Will Geiger is a research specialist with the Southeast nonprofit, and has been working on transcribing, translating, and editing the stories for this volume since 2017.

“The intention of this series is to present standout examples of the Tlingit oral tradition in a written form that gives them a pretty high level and serious treatment, so that people, whether you do speak Lingít or not, you’re able to appreciate the depth and the artistry and the history and the richness of ideas that have been carried through the Tlingit oral tradition,” Geiger said.

This book features a transcribed version of the original recording on the left hand page that tries to reflect exactly what was said and the rhythm in which it was said. Featured on the facing right hand page, there’s an English translation. 

Geiger says Raven is probably the most highly developed character in the Tlingit oral tradition, with stories ranging “from the sacred to the scatological.” In one story, Raven steals the sun, moon, and stars to bring light to the world. In another, Raven constantly bothers an octopus digging for clams. She finally grabs him with her arms and holds him underwater, where he almost dies and learns his lesson about disrespect. 

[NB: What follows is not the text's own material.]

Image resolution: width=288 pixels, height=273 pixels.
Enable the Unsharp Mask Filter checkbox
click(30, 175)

“Mostly, he appears in the form of a person,” Geiger said. “And he can change forms. At minimum, he’s a little rock, a person. He puts on the skin of this kind of snipe-like bird with a long bill, and flies around like that. He turns into a woman, a little hemlock needle. Oh, and a raven. He turns into a raven too.”

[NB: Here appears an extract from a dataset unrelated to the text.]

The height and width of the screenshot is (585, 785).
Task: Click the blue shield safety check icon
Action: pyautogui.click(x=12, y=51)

Geiger says while there’s a long paper trail of writings about Raven, up until this book, they’ve all been in English, with the exception of a paperback from the 1970s from Tlingit Readers, Inc. that was published only in Lingít to be used by those who already spoke and understood the language. 

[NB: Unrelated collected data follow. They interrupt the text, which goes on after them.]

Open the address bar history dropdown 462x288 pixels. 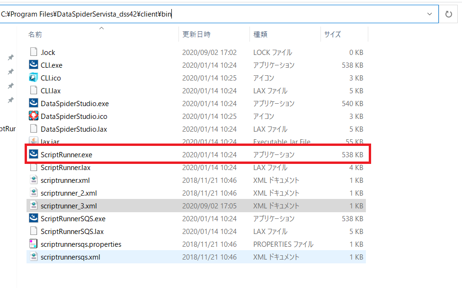tap(430, 14)
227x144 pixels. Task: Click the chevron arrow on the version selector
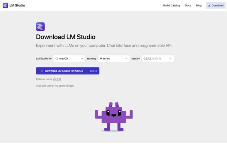click(170, 59)
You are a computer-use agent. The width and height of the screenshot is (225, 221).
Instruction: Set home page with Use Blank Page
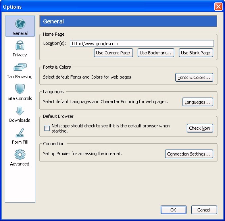click(196, 53)
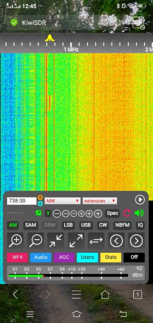Enable CW mode
Screen dimensions: 153x323
click(x=103, y=225)
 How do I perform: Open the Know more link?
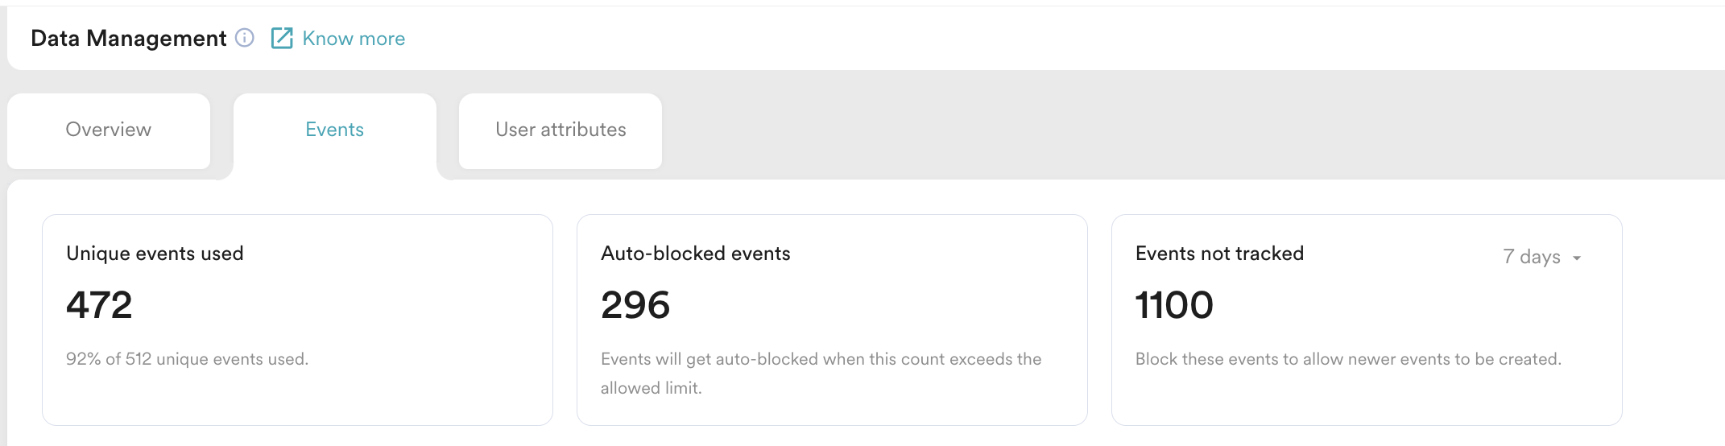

“That is the one text I believe in all of history until this one, to actually reflect a Lingít Raven story as told in Lingít by a Lingít person,” he said.

For Lgeik’i Heather Powell Mills, a Lingít language teacher in Hoonah, hearing or reading these stories in the original language leads to deeper understanding. And now, she says, people will get to experience these stories from the mouths of their elders long gone, with the same cadence and the same emotion.  

“Hearing our language is like medicine to us,” she said. “And hearing the stories of creation helps us to better understand and explain to our children how important it is to coexist with the animals, to have a strong connection to the land, to understand where you come from, in order to know where you’re going.”

Mills’ great grandmother Susie James and her husband’s grandmother Katherine Mills are both included in the book. She says throughout her life, she’s seen many drafts, and she’s grateful people spent the time to sit down and record their elders’ stories so that they can be shared for generations to come.

“We don’t have the time we used to have to spend the winters together, sitting and transferring that knowledge,” Mills said. “I think this is a great way for us to learn, and to be able to not only learn with these wonderful, ancient ways of being, but learn through our language. It was their dream for us.”

The book, Yéil Kundayaayí, Adventures of Raven, is currently available through Sealaska Heritage Institute’s website. Geiger says they also hope to make the original audio recordings of these stories available in the near future.